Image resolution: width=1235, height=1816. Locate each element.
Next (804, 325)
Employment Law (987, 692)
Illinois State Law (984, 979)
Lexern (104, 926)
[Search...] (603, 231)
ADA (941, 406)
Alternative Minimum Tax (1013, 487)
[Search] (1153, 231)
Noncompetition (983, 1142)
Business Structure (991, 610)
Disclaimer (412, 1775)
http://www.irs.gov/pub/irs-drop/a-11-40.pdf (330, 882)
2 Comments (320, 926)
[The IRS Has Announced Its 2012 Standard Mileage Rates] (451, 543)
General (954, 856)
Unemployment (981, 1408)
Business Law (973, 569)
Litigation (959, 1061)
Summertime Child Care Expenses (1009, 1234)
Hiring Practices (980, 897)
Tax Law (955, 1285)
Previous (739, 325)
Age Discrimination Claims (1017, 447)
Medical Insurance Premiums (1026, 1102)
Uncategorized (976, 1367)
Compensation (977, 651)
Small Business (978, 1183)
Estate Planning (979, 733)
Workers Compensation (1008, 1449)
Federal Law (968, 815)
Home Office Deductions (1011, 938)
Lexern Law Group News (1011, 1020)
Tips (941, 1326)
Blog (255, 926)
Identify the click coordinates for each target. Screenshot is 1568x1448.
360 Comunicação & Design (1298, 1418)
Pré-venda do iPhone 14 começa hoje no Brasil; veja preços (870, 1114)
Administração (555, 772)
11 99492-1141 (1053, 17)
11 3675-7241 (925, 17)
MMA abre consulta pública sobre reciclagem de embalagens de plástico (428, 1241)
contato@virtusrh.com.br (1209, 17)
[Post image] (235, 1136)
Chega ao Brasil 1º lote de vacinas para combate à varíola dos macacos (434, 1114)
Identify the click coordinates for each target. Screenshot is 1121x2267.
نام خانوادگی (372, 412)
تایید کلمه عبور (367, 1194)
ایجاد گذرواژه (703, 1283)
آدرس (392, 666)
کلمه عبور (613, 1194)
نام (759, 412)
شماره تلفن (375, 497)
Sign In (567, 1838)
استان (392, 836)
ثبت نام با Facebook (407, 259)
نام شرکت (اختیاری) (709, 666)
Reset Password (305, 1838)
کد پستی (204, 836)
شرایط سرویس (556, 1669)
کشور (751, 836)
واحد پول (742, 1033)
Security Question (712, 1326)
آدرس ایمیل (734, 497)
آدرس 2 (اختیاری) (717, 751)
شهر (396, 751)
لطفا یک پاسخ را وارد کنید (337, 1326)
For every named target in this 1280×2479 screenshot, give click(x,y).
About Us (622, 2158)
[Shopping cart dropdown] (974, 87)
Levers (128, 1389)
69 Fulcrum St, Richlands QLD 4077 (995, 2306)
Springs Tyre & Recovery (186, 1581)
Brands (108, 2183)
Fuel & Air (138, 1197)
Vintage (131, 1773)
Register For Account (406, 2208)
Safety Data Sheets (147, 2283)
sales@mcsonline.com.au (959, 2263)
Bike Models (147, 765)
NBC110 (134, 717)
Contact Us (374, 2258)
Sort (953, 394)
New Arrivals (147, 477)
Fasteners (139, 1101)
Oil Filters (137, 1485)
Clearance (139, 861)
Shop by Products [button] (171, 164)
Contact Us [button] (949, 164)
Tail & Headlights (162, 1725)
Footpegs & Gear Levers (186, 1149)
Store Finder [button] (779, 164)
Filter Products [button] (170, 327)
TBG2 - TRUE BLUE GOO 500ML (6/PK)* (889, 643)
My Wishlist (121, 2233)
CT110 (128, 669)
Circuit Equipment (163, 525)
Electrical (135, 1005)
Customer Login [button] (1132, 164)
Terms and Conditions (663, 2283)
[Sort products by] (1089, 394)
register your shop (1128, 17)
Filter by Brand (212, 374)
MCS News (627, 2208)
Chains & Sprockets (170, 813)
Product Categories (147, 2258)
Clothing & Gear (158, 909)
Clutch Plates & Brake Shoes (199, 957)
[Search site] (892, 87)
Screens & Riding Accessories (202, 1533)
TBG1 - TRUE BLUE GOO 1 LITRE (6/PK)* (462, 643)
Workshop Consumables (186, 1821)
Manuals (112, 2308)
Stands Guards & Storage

********

▸ **What to work on**
Reproduce the whole listing above line for line, changing nothing.

▸ **Solution for this exercise**
Image resolution: width=1235, height=1816. Locate each element.
Next (804, 325)
Employment Law (987, 692)
Illinois State Law (984, 979)
Lexern (104, 926)
[Search...] (603, 231)
ADA (941, 406)
Alternative Minimum Tax (1013, 487)
[Search] (1153, 231)
Noncompetition (983, 1142)
Business Structure (991, 610)
Disclaimer (412, 1775)
http://www.irs.gov/pub/irs-drop/a-11-40.pdf (330, 882)
2 Comments (320, 926)
[The IRS Has Announced Its 2012 Standard Mileage Rates] (451, 543)
General (954, 856)
Unemployment (981, 1408)
Business Law (973, 569)
Litigation (959, 1061)
Summertime Child Care Expenses (1009, 1234)
Hiring Practices (980, 897)
Tax Law (955, 1285)
Previous (739, 325)
Age Discrimination Claims (1017, 447)
Medical Insurance Premiums (1026, 1102)
Uncategorized (976, 1367)
Compensation (977, 651)
Small Business (978, 1183)
Estate Planning (979, 733)
Workers Compensation (1008, 1449)
Federal Law (968, 815)
Home Office Deductions (1011, 938)
Lexern Law Group News (1011, 1020)
Tips (941, 1326)
Blog (255, 926)
Identify the click coordinates for each target. Screenshot is 1568x1448.
360 Comunicação & Design (1298, 1418)
Pré-venda do iPhone 14 começa hoje no Brasil; veja preços (870, 1114)
Administração (555, 772)
11 99492-1141 (1053, 17)
11 3675-7241 (925, 17)
MMA abre consulta pública sobre reciclagem de embalagens de plástico (428, 1241)
contato@virtusrh.com.br (1209, 17)
[Post image] (235, 1136)
Chega ao Brasil 1º lote de vacinas para combate à varíola dos macacos (434, 1114)
Identify the click coordinates for each target. Screenshot is 1121x2267.
نام خانوادگی (372, 412)
تایید کلمه عبور (367, 1194)
ایجاد گذرواژه (703, 1283)
آدرس (392, 666)
کلمه عبور (613, 1194)
نام (759, 412)
شماره تلفن (375, 497)
Sign In (567, 1838)
استان (392, 836)
ثبت نام با Facebook (407, 259)
نام شرکت (اختیاری) (709, 666)
Reset Password (305, 1838)
کد پستی (204, 836)
شرایط سرویس (556, 1669)
کشور (751, 836)
واحد پول (742, 1033)
Security Question (712, 1326)
آدرس ایمیل (734, 497)
آدرس 2 (اختیاری) (717, 751)
شهر (396, 751)
لطفا یک پاسخ را وارد کنید (337, 1326)
For every named target in this 1280×2479 screenshot, give click(x,y).
About Us (622, 2158)
[Shopping cart dropdown] (974, 87)
Levers (128, 1389)
69 Fulcrum St, Richlands QLD 4077 (995, 2306)
Springs Tyre & Recovery (186, 1581)
Brands (108, 2183)
Fuel & Air (138, 1197)
Vintage (131, 1773)
Register For Account (406, 2208)
Safety Data Sheets (147, 2283)
sales@mcsonline.com.au (959, 2263)
Bike Models (147, 765)
NBC110 (134, 717)
Contact Us (374, 2258)
Sort (953, 394)
New Arrivals (147, 477)
Fasteners (139, 1101)
Oil Filters (137, 1485)
Clearance (139, 861)
Shop by Products [button] (171, 164)
Contact Us [button] (949, 164)
Tail & Headlights (162, 1725)
Footpegs & Gear Levers (186, 1149)
Store Finder [button] (779, 164)
Filter Products [button] (170, 327)
TBG2 - TRUE BLUE GOO 500ML (6/PK)* (889, 643)
My Wishlist (121, 2233)
CT110 (128, 669)
Circuit Equipment (163, 525)
Electrical (135, 1005)
Customer Login [button] (1132, 164)
Terms and Conditions (663, 2283)
[Sort products by] (1089, 394)
register your shop (1128, 17)
Filter by Brand (212, 374)
MCS News (627, 2208)
Chains & Sprockets (170, 813)
Product Categories (147, 2258)
Clothing & Gear (158, 909)
Clutch Plates & Brake Shoes (199, 957)
[Search site] (892, 87)
Screens & Riding Accessories (202, 1533)
TBG1 - TRUE BLUE GOO 1 LITRE (6/PK)* (462, 643)
Workshop Consumables (186, 1821)
Manuals (112, 2308)
Stands Guards & Storage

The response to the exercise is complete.